Before providing guidelines to develop Stream Reasoning applications, we need to formalize the concepts necessary for querying and reasoning over data streams.

2.1 Continuous Queries

Continuous queries, a.k.a. persistent or standing queries, are a special class of queries that listens to updates and allow interested users to receive new results as soon as data becomes available. They are similar to traditional database queries, with the difference that they are issued once, but they run repeatedly over the input streams. This idea, known as continuous semantics, conveys the following intuition, i.e., the processing of an infinite input produces an infinite output  [26].

$$\begin{aligned} Under \ continuous \ semantics, \ the \ result \ of \ a \ query \ is \ the \ set \ of \ results \ that \\ would \ be \ returned \ if \ the \ query \ were \ executed \ at \ every \ instant \ in \ time. \end{aligned}$$

Upon the intuition above, many query languages have been designed for writing continuous queries. Among them, the Continuous Query Language (CQL)  [1] passed the test of time for what concerns relational data Stream Processing.

Fig. 4.
figure 4

The operator classes defined in CQL.

As shown in Fig. 4, CQL gives an abstract semantics to continuous queries in terms of two data types: Streams and Relations.

Definition 1

Let T be the ordered time domain, e.g., the set of natural numbers \(\mathcal {N}\). A data stream S is a possibly infinite multiset of elements \(\langle o,\tau \rangle \), where o is a data item, e.g., a tuple, and \(\tau \in T\) is a timestamp, e.g., a natural number.

Definition 2

A relation R is a mapping from each time instant \(\tau \in T\) to a finite but unbounded bag of tuples belonging to a fixed schema consisting of a set of named attributes.

Upon these two abstractions, CQL defines three classes of operators that, together, allow to write continuous queries over data streams:

  • Stream-to-Relation (S2R) operators that produce a relation from a stream,

  • Relation-to-Relation (R2R) operators that produce a relation from one or more other relations, and

  • Relation-to-Stream (R2S) operators that produce a stream from a relation.
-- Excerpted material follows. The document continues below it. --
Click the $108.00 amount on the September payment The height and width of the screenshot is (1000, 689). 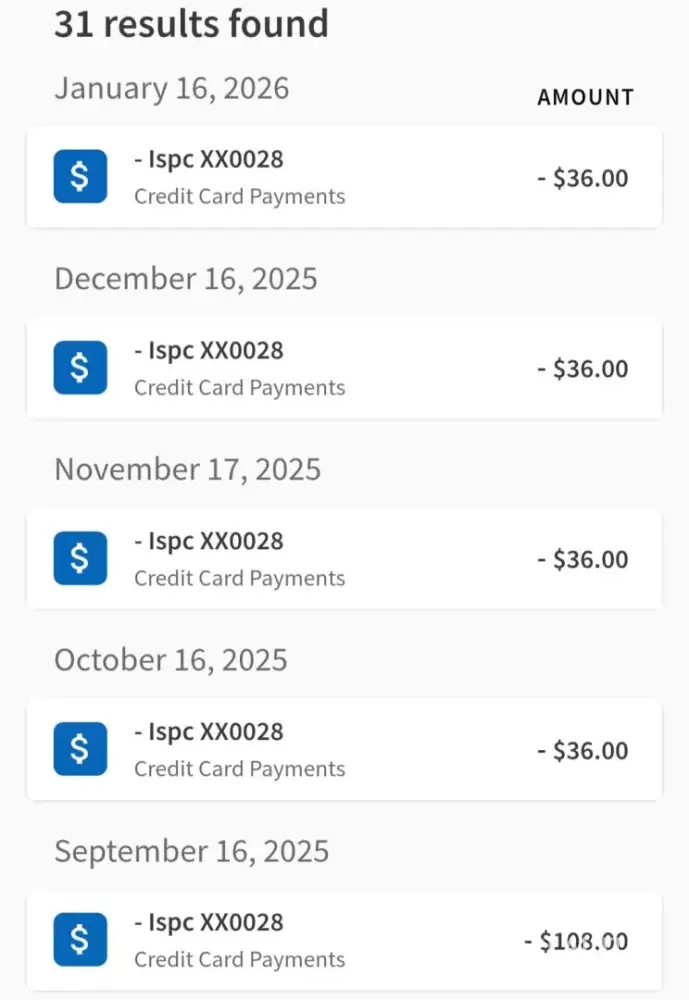[x=576, y=941]
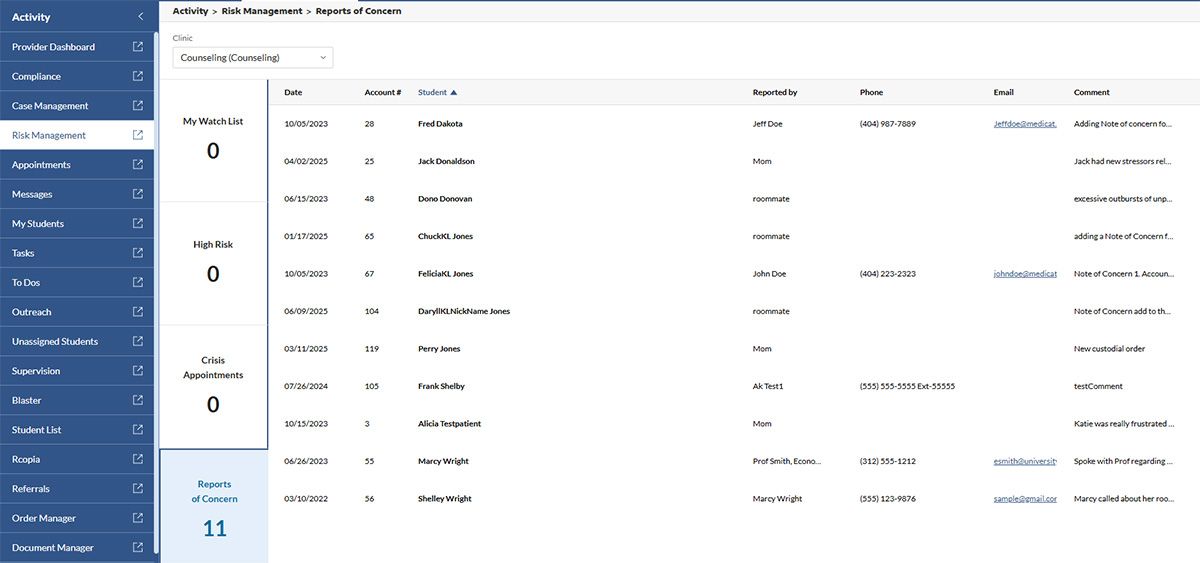This screenshot has width=1200, height=563.
Task: Click the sidebar vertical scrollbar
Action: (157, 300)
More specifically, S2R operators in CQL are operators that chuck a stream S into Windows. A window, denoted as W(S), is a set of elements extracted from a stream by a window operator. CQL describes time-based, tuple-based, and partitioned window operators. Nevertheless, in the following we will limit our scope to time-based sliding window operators.

Definition 3

A time-based sliding window operator on a stream S takes a time interval I as a parameter and outputs at \(\tau \) the relation R of S[Range I] defined as:

$$\begin{aligned} R(\tau ) = \{s |\langle s,\tau '\rangle \wedge \tau ' \le \tau \wedge \tau ' \ge max\{\tau - I,0\}\} \end{aligned}$$

R2R operators correspond to relational operators adapted to handle time-varying relations. Assuming the familiarity of the readers with Relational Algebra (RA), in the following we focus on the R2S operators that include:

  • The insert stream operator that streams out all new entries w.r.t. the previous instant as per Definition 4.

  • The delete stream operator that streams out all deleted entries w.r.t the previous instant as per Definition 5.
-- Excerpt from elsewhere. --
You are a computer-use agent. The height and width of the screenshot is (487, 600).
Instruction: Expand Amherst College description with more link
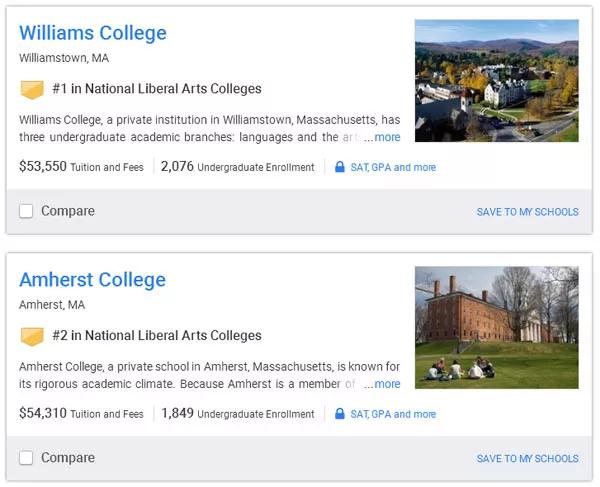coord(386,384)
  • The relation stream operator that streams out all elements at a certain instant in the source relation as per Definition 6.
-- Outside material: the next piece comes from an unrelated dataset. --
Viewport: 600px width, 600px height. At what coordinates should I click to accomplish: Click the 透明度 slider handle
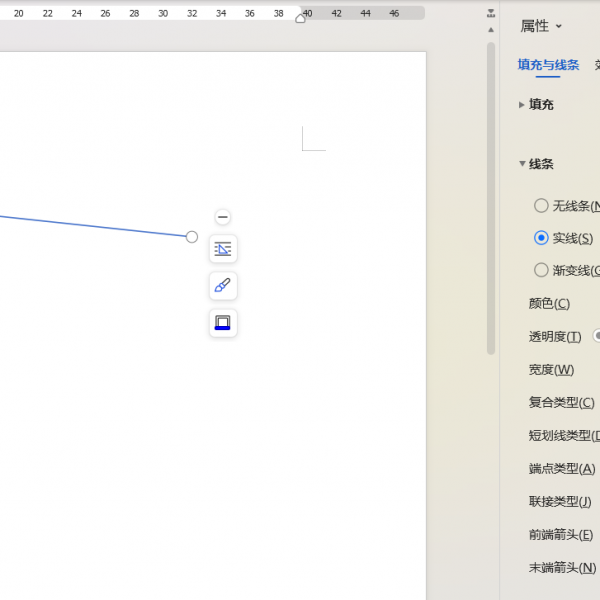[597, 336]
Given two consecutive time instants \(\tau -1\) and \(\tau \) we formally define R2S operators as follows:

Definition 4

The insert stream operator applied to a relation R emits an element \(\langle s,\tau \rangle \) if and only if the tuple s is in R(\(\tau \)) − R(\(\tau \) − 1) at time \(\tau \):

$$\begin{aligned} Istream(R) = \bigcup _{\tau \ge 0}((R(\tau ) - R(\tau - 1)) \times \{\tau \} \end{aligned}$$

Definition 5

The delete stream operator applied to a relation R emits an element \(\langle s,\tau \rangle \) if and only if the tuple s is in R(\(\tau \) − 1) − R(\(\tau \)) at time \(\tau \):

$$\begin{aligned} Dstream(R) = \bigcup _{\tau \ge 0}((R(\tau -1) - R(\tau )) \times \{\tau \} \end{aligned}$$

Definition 6

The relation stream operator applied to a relation R emits an element \(\langle s,\tau \rangle \) if and only if the tuple s is in R(\(\tau \)) at time \(\tau \):

$$\begin{aligned} Rstream(R) = \bigcup _{\tau \ge 0}(R(\tau )) \times \{\tau \} \end{aligned}$$

2.2 Resource Description Framework

The Resource Description Framework (RDF) is a semistructured data model that fosters data interchange and allows publishing machine-readable representation of resources  [32]. RDF requires to organize information as triples, i.e., (subject,predicate,object) statements.

Definition 7

An RDF statement t is a triple

$$\begin{aligned} (s,p,o) \in (I \cup B) \times I \times (I \cup B \cup L) \end{aligned}$$

where I is the set of IRIs (Internationalized Resource Identifiers). B is the set of all the blank nodes, i.e., representing identifiers of anonymous resources. L is the set of literals, i.e., string values associated with their datatype. I, B, and L are disjoint from each other.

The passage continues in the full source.